Turn on the AC, put a fan in the window, try a different sleep position, etc.

Put a little effort into perfecting your sleeping environment and you’re going to catch a lot more Z’s in the evening.

6. Calm Your Mind

Do any of you treat coming to bed as the time to lament on all of your problems? We know that we do.

When your brain is worried about today’s mistakes and tomorrow’s trials, it’s not going to be able to settle into sleep mode.

There are medications that can help with these ruminating patterns or, if you’re opposed to medication, you can try natural relaxation techniques like mindfulness meditation to get your brain to calm down.

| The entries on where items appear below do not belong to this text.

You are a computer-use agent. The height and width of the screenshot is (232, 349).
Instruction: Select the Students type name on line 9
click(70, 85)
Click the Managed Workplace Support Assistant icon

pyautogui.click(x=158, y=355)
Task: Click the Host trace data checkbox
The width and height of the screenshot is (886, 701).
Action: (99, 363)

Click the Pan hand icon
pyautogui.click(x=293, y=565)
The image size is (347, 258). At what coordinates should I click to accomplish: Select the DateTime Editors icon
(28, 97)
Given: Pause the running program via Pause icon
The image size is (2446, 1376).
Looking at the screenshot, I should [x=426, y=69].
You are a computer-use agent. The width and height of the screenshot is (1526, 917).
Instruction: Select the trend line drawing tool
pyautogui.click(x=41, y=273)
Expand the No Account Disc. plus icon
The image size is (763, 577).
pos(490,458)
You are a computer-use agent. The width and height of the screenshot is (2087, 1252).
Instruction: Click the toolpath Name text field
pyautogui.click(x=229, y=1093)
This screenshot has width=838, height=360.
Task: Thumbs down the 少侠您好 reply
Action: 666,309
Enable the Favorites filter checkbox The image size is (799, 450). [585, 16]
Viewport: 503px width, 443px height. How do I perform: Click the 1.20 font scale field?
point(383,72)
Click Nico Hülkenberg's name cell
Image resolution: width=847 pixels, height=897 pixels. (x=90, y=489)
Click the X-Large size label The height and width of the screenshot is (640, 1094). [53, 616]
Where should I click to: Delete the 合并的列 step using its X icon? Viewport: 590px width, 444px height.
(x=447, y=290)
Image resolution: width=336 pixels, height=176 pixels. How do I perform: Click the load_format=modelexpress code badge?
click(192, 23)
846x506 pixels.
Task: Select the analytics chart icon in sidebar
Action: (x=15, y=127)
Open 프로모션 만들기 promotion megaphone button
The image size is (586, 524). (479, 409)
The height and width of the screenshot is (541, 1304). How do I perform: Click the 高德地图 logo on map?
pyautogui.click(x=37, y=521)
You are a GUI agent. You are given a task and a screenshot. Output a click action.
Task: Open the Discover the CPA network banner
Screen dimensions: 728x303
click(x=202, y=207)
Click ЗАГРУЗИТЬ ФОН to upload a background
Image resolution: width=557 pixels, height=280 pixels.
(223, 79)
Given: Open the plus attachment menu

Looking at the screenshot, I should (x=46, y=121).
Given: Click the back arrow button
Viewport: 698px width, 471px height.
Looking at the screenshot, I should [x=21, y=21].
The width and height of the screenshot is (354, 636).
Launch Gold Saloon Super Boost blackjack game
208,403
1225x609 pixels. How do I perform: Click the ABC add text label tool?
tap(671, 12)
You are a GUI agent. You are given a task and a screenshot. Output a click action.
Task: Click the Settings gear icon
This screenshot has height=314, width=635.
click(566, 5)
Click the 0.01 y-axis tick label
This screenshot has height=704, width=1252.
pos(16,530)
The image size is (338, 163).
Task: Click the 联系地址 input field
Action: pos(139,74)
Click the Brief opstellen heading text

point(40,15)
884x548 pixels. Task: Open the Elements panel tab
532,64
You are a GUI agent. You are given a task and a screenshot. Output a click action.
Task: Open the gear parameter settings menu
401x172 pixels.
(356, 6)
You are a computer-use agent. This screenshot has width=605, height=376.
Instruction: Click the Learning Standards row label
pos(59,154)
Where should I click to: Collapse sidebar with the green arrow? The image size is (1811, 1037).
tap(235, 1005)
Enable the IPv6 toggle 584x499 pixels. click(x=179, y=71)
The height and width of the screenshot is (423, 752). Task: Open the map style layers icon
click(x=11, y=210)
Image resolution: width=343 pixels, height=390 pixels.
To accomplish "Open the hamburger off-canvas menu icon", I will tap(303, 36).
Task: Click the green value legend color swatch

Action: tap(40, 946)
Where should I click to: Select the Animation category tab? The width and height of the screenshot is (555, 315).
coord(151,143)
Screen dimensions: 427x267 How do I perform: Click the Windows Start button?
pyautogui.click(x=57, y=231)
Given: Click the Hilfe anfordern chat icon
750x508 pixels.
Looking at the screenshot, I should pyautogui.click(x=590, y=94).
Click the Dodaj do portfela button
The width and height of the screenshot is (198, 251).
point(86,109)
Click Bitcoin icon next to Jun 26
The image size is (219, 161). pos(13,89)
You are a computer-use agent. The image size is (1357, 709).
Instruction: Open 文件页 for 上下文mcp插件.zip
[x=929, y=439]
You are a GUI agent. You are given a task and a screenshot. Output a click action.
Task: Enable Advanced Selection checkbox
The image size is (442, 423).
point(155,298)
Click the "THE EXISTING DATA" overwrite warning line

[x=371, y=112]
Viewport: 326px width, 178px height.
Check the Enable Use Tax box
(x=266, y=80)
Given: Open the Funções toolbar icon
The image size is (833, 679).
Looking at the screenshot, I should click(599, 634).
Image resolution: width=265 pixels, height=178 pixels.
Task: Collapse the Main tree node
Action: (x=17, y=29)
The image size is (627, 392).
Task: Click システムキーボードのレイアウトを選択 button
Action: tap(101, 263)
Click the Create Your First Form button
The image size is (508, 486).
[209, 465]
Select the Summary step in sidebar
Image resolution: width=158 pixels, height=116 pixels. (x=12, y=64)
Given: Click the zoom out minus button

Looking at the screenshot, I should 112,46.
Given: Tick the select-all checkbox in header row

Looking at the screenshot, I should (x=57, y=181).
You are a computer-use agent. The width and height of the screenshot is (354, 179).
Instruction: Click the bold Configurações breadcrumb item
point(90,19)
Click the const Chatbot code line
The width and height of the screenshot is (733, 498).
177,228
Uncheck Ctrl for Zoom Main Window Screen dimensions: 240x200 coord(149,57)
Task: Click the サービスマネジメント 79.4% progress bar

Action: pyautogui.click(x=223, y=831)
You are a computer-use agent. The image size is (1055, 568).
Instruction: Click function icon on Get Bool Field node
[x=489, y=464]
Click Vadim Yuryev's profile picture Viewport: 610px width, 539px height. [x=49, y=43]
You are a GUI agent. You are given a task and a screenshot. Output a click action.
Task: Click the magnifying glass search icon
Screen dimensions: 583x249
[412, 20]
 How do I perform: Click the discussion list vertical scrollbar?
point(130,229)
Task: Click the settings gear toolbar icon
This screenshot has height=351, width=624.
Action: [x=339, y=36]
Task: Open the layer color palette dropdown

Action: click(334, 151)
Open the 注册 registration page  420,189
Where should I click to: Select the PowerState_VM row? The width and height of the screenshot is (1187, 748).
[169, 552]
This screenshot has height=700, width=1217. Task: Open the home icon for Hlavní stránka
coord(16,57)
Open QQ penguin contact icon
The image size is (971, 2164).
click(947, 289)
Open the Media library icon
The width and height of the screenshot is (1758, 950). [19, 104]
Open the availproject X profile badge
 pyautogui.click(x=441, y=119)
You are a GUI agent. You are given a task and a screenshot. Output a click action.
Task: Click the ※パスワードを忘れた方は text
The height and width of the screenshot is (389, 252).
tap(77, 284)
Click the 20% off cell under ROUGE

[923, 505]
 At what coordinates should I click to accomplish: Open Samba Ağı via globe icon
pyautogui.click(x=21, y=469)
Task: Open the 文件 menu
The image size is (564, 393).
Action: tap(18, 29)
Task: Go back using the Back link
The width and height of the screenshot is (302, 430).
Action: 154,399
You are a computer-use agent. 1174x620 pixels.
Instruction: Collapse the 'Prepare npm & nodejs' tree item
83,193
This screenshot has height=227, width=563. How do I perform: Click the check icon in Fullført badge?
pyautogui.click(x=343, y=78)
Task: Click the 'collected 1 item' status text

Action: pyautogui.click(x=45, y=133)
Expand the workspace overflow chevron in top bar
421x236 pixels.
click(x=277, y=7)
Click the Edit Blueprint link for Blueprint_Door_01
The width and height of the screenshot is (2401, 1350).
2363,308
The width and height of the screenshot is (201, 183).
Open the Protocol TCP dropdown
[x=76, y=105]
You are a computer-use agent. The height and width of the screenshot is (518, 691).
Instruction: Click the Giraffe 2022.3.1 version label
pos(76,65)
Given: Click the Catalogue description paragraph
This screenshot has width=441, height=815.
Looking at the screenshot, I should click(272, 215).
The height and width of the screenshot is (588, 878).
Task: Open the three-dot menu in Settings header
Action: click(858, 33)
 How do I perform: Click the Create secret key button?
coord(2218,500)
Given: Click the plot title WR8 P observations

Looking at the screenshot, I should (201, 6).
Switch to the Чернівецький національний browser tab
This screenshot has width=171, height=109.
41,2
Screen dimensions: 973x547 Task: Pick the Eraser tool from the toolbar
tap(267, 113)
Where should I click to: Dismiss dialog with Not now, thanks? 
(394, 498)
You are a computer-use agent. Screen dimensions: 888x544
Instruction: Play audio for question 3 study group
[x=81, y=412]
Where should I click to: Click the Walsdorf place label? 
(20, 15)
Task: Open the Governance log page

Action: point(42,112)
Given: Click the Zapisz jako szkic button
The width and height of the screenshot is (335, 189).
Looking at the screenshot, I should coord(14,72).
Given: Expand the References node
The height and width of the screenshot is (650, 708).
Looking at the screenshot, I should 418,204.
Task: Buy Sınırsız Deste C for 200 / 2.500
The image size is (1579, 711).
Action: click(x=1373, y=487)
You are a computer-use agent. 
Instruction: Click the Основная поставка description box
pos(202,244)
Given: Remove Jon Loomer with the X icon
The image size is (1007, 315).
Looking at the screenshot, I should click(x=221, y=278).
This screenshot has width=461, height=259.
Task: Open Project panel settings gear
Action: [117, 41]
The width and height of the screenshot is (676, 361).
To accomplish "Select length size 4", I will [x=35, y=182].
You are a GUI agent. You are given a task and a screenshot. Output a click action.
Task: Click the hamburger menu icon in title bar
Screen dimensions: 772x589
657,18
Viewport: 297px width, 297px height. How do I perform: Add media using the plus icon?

7. Keep Late Night Meals Light

Everybody likes a snack before bed. The more you eat though, the harder your digestive tract is going to have to work and the more likely that your brain is going to be kept up while your stomach settles.

Do your best to avoid eating late if you’d like to keep your stomach from keeping your body awake. If you need to eat, try to keep snacks light and healthy.

8. Fight The Temptation to Break Your Routine

Your body is a habitual machine. The more that you subject it to good habits, the easier that doing those things will become.

As you take our advice and start perfecting your sleep habits, fight the urge to cheat by grabbing a heavy snack or by spending 15-minutes on your phone in bed.

One cheat could undermine all of your hard work, so stay strong and stay focused on snoozing!

Wrapping Up Our Tips When Coming to Bed That Can Improve Your Sleep

Coming to bed is a time that you should look forward to. If sleep issues are making your bedtime “dread time”, leverage our tips above.

We’re confident that they’ll improve your sleep success!